«Nous ne savons pas encore si ces changements dans les communautés de phytoplancton se maintiendront, reconnaît Connie Lovejoy, mais si c'est le cas, ils risquent de se répercuter sur les espèces de zooplancton qui s'en nourrissent et sur le reste de la chaîne alimentaire dans l'océan Arctique.»
— Marc Robitaille
Connie Lovejoy, du Département de biologie, et ses collègues William Li, Fiona McLaughlin et Eddy Carmack, de Pêches et Océans Canada, arrivent à cette conclusion après avoir étudié l'évolution de communautés de phytoplancton pendant cinq ans dans l'océan Arctique. Les chercheurs ont parcouru, à bord du brise-glace Louis-Saint-Laurent, le bassin canadien de cet océan pour récolter à répétition des algues et des données physicochimiques en 23 points d'échantillonnage. Leur attention s'est portée sur le picophytoplancton (des algues dont la taille est inférieure à 2 microns) et sur le nanophytoplancton (de 2 à 20 microns) «parce que ces deux groupes sont responsables de la plus grande partie de la production primaire dans l'océan Arctique», précise Connie Lovejoy.

Données fournies —
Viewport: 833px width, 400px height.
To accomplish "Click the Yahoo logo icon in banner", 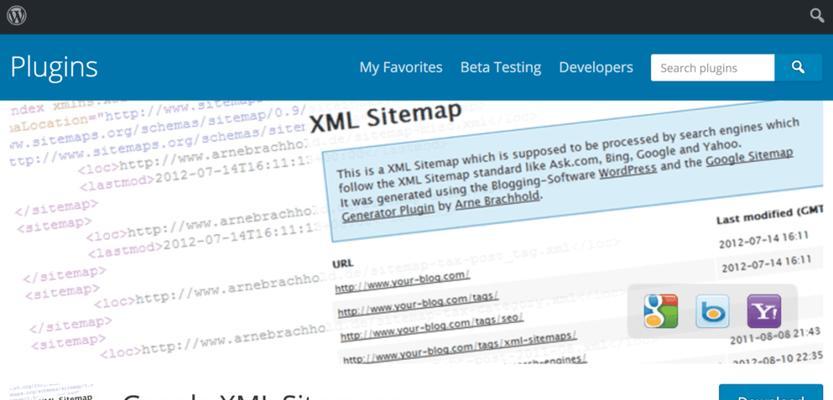I will (764, 311).
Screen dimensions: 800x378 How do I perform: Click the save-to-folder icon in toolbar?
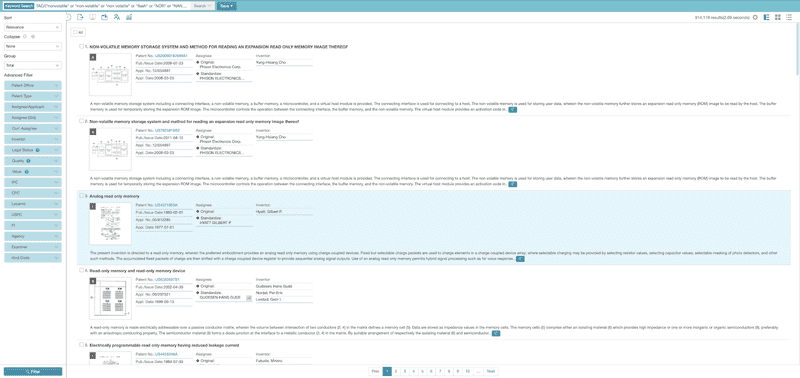point(105,17)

À faire —
**a.** Dans l'extrait sur le phytoplancton arctique, à bord de quel navire les chercheurs ont-ils parcouru le bassin canadien ?
**b.** Poursuivez l'extrait sur le phytoplancton de l'océan Arctique après sa dernière phrase.
Les lignes ci-dessus proviennent d'une autre source que l'extrait.

Vos réponses écrites —
**a.** À bord du brise-glace Louis-Saint-Laurent.

**b.**
Entre 2004 et 2008, le picoplancton a prospéré alors que le nanoplancton a piqué du nez. Les chercheurs attribuent ces changements à trois facteurs environnementaux induits par le réchauffement climatique. D'abord, les eaux de surface se sont réchauffées. Ensuite, leur salinité a diminué en raison d'un apport accru d'eau douce provenant des rivières et de la fonte de la banquise. L'effet combiné de ces deux facteurs est que la couche supérieure de la colonne d'eau est moins dense qu'auparavant. Enfin, pour des raisons encore indéterminées, la concentration de nitrates (l'élément qui limite la croissance des algues dans ce milieu) a diminué à la surface de l'océan. Le picoplancton, en raison de son rapport surface/volume élevé, aurait tiré profit des nouvelles conditions qui prévalent en surface. En effet, cette particularité leur permet de mieux flotter et d'absorber plus efficacement les nitrates que les algues de plus grande taille.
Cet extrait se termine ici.